ルカによる福音書24:1~12「イエス・キリストの復活」

2019年4月21日、ルカによる福音書24:1~12「イエス・キリストの復活」
十字架上に死んで墓に葬られたイエスの御体に香料を塗り、丁重に葬って差し上げようと、女性たちは「週の初めの日、夜明け前に…墓に行った」のですが、彼女たちの前には大問題がありました。墓の入口をふさぐ大石です。彼女たちはこの大石についてずっと話し合いながら墓まで来ましたが(マルコ16:3「話し合っていた」=話し合い続けていた)、それは全く不要な心配でした。すでに「石が墓からころがして」ありました。約束どおりイエスは死を打ち破って復活されたのです。
墓の大石どころではない人類共通の最大の大石、それは罪と死の大石です。この大石を取り除くために罪の全くない神の御子イエスが来臨され、私たちの罪を背負って十字架につけられ、私たちに代わって神のさばきを一身に受けて死なれましたが、三日目に復活されました。十字架がなくては復活の意味はなく、復活がなくては十字架は完成しません(ローマ4:25)。空っぽの墓は、イエスが罪と死に勝利され、今も生きておられる救い主であること、ただイエスを信じるだけで罪赦されるという救いが完成されたことの証明なのです。
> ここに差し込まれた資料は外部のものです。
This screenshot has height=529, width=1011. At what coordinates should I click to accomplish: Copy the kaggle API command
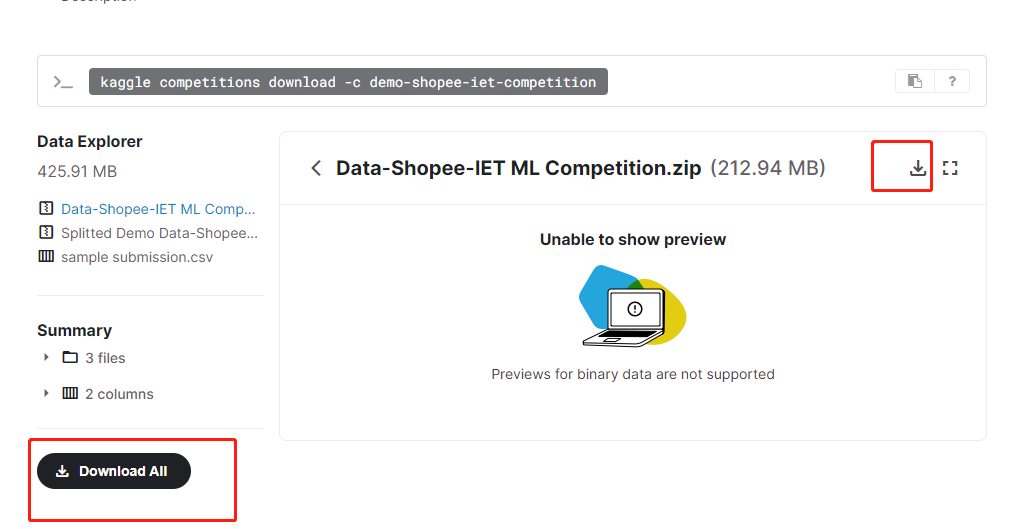[914, 81]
十字架と復活によって、神と私たちとを隔てる途方もない罪と死の大石を「ころがして」下さったイエスは、私たちの人生に立ちはだかる大石をも同様に「ころがして」下さるお方です。「ところが、目をあげて見ると、石はすでにころがしてあった」(マルコ16:4)。うつむいて困難ばかりを見つめるのではなく、十字架と復活のイエスに心の目を上げましょう。「ダビデの子孫として生れ、死人のうちからよみがえったイエス・キリストを、いつも思っていなさい」(Ⅱテモテ2:8)。